What to work on:
- A) In the passage on AI and the arts, what four roles does the artist take on?
- B) Carry the passage on AI and the arts forward from its final sentence.
---------- Selected extract
I am exploring how AI can translate (interpret an engineering drawing, patent claim or ‘geek speak’) what we already have. Tens of thousands of patents have been filed that have never been commercialized because no one sees their commercial value. The inability to perceive market benefits does not mean the potential benefits do not exist. An ‘innovation benefits analysis’ series of AI prompts may result in revealing a cure to cancer that was discovered decades ago (no, this is not the false story making the rounds about the CIA). Likewise, AI may help an artist hone their pitch of a new project.
New artistic frontiers
The future of art may not merely be better versions of what already exists. It may include entirely new categories. Here are just a few possibilities:
- Interactive narrative experiences that adapt emotionally to the audience
- Personalized music landscapes
- Living visual art systems
- AI-assisted architecture blending beauty, sustainability, and adaptive intelligence
- Educational storytelling that merges data, design, and emotional resonance
The arts may become less static and more dynamic – by which I mean less one-directional and more collaborative. In this world, creativity may increasingly resemble orchestration. The artist becomes composer, curator, visionary, and conductor.
The real world is complex, and we tend to simplify everything in order to bring it down to our level of understanding. Art has often served as a means to communicate things that words alone cannot convey. We have all heard the phrase, “A picture is worth a thousand words.” Video (its own innovation) takes this to a higher level. With AI, is it possible to communicate reality?
--------------------
---------- Given records
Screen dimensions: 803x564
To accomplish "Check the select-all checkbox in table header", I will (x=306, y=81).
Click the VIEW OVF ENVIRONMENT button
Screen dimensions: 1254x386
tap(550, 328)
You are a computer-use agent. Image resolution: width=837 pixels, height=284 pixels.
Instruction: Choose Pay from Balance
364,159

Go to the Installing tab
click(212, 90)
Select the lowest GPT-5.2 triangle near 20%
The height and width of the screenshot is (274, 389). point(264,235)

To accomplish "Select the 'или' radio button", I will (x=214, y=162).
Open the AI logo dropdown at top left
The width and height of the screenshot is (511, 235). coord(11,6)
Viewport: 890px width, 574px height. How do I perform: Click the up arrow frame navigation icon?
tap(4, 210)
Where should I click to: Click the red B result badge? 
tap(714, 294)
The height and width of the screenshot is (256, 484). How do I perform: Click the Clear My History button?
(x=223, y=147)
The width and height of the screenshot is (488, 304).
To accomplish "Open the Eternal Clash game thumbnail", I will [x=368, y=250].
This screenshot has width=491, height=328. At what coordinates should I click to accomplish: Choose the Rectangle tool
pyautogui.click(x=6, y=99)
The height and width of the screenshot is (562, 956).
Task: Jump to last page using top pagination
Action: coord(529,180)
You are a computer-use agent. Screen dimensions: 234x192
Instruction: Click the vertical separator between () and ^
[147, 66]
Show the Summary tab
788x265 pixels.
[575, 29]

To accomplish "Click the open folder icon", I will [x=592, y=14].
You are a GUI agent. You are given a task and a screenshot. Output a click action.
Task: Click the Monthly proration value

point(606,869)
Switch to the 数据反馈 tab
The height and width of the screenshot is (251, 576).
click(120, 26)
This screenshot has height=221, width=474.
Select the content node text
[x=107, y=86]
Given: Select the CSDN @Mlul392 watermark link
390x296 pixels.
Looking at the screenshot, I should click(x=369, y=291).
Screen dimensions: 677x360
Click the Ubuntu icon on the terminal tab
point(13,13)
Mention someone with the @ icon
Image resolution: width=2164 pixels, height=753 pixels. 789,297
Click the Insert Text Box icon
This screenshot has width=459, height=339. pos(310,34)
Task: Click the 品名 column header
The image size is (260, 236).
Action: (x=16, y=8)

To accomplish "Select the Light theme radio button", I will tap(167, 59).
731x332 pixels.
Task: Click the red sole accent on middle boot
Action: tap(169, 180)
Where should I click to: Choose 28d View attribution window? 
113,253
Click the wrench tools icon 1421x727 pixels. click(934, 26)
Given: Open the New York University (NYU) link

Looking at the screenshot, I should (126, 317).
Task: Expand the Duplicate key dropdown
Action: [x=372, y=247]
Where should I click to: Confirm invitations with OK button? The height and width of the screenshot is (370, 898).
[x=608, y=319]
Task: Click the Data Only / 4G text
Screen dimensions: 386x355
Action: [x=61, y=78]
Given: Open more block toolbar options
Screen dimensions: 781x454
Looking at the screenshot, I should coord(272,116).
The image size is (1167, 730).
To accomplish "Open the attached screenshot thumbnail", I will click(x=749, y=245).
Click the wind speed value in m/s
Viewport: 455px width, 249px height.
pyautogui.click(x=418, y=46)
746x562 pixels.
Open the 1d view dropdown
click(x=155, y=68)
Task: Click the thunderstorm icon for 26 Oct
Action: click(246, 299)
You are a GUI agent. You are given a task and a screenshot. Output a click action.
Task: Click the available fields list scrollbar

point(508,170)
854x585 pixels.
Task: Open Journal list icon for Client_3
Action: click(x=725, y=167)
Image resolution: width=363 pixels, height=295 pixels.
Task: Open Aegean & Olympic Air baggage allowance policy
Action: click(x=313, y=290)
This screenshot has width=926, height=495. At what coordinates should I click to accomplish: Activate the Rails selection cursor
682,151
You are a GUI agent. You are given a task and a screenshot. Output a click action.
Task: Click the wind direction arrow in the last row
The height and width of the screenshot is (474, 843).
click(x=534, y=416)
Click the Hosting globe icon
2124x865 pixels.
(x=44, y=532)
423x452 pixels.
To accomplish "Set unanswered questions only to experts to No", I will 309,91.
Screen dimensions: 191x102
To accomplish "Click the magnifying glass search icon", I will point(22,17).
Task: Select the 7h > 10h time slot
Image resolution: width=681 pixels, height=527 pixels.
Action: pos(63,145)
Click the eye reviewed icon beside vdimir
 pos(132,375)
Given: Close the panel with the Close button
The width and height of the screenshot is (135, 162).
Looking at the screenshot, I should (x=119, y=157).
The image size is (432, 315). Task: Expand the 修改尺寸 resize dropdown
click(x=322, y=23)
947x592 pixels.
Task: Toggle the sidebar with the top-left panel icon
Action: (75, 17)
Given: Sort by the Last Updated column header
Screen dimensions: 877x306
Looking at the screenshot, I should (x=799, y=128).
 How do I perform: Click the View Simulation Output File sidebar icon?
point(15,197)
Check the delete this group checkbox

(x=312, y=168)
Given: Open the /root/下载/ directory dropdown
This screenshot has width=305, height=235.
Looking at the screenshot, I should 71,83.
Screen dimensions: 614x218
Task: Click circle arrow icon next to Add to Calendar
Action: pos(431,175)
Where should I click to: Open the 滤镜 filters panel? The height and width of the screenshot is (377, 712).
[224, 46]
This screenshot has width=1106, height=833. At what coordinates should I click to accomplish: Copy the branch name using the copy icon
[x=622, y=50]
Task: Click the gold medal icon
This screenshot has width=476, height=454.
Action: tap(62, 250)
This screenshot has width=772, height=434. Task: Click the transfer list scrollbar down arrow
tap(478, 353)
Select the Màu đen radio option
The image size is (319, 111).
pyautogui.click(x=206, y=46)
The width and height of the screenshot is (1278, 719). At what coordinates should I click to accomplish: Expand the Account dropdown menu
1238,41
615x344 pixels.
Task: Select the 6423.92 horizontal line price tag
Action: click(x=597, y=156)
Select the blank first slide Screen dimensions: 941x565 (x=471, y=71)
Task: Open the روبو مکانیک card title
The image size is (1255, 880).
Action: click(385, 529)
--------------------
Your responses:
- A) Composer, curator, visionary, and conductor.

- B)
The human element becomes more valuable, not less
As AI expands production capability, human distinctiveness may become even more precious.
Why?
Because audiences do not seek only output. They seek connection. They respond to lived experience, emotional truth, moral courage, cultural context, and authentic perspective. AI can generate patterns. Humans generate meaning. The future may reward those who combine both.
Not by asking whether AI can create, but by asking who can use AI to reveal something deeply human, profoundly beautiful, or culturally transformative. I look forward to those artists who can use AI to attain new artistic heights (still using three dimensional metaphors since I have not yet figure out how to do it with more).
Beyond fear, and toward possibility
Every transformative technology disrupts familiar systems. That reality should be approached thoughtfully. But creativity has rarely flourished under fear. It flourishes under curiosity. Colorado’s growing AI ecosystem places us in a unique position – not simply to debate disruption, but to shape innovation that amplifies humanity’s highest capacities. The question before artists, educators, entrepreneurs, and communities is not merely how to protect yesterday’s forms. It is how to participate in creating tomorrow’s masterpieces.
A new Renaissance?
The Renaissance was not powered by one invention alone. It emerged from the convergence of tools, ideas, patronage, and bold thinkers willing to explore new ways of seeing. AI may represent a similar moment. Not because technology itself is art. But because technology, in the hands of visionaries, may unlock forms of expression previously unimaginable.
The winners-and-losers narrative may ultimately miss the larger point. If approached wisely, AI and creativity may not be a battle. They may be a launchpad. And the true opportunity may be this: To use artificial intelligence not merely to produce more, but to imagine more, express more, and perhaps manifest art never before seen, felt or experienced before.
For example, I would like to enjoy a swim in the ocean without getting wet. AI may help me express that idea in a way words alone cannot.
That may sound whimsical, but it points to the larger promise of the moment: AI may help us express ideas we could previously only imagine. What would you like AI to help you achieve?